Yet it will survive for at least a time, so it does have an existence apart from the woman's body is not a mere clump of cells. It's an "existing life." It seems to me a "continuum" is just a way to dehumanize it -- it's a life or it isn't; there aren't degrees.
If you want to put those kinds of degrees in, then how is someone who has very little awareness a "life"? Or anyone else who can't survive without intervention, such as any newborn?
Yes, perhaps so. It may even survive in the long run, though it's unlikely.
When discussing an individual 7-month-old fetus, if it survives, it's a life.

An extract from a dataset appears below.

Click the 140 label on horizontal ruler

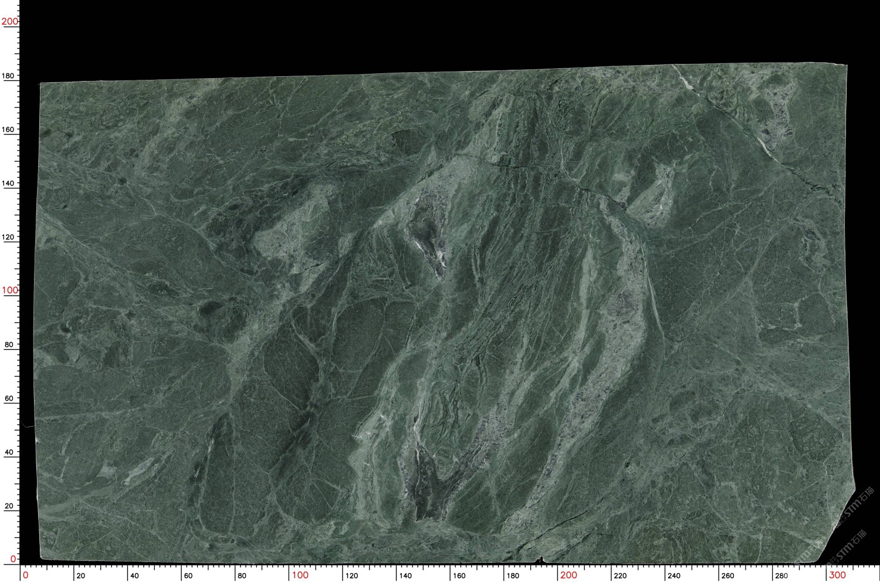405,576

If it doesn't, it never was because it never possessed the ability to survive. That is fairly simple. But the journey from A to B has many shades of gray when you're talking about the larger concept of "all 7-month-old fetuses." Each individual 7-month-old fetus will be somewhere slightly different on that continuum.

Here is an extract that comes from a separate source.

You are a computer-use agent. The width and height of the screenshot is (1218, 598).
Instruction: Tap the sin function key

I'm not devaluing it. Again, I have not argued in favor of abortion at this stage, except in medical cases.
A fetus starts moving and interacting with its environment within three months, usually less. How "late" did you have in mind?
Terri Shaivo could move. She was in no way interested in her survival. She was simply reflexive, because some of her brain stem was still somewhat intact. Nerve ticks do not equal life. A severed tail can have nerve ticks.

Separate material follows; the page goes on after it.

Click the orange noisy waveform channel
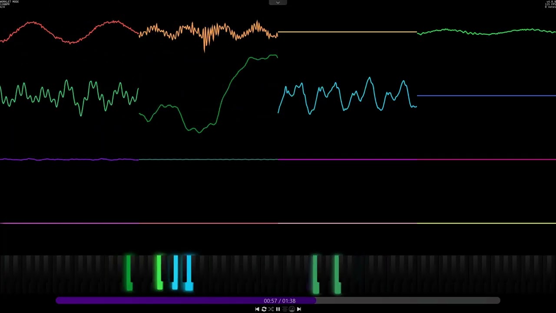Screen dimensions: 556x313 209,33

Brain development indicitive of some sort of awareness and life develops somewhere around 25 weeks, as I understand it.
Insofar as it's true (the "woman's body" can't spontaneously do it, of course) that's true of any born person.
Yes. But what they were isn't terribly important. What they are now is what matters.
No, I don't think it makes you more neutral or dispassionate; it's just a different point of view from most.
Perhaps. I'm certainly not dispassionate, but I share this degree of passion with most other issues of personal agency. Neutral? Maybe not. I obviously have a vested interest in being pro-choice. But I also have absolutely no valid reason to oppose it objectively.
If I did, I am the sort of person who is willing to make my life very difficult for the sake of my ethics, and I would probably choose celibacy over risk of having to have an abortion. But as it stands, I see no reason to.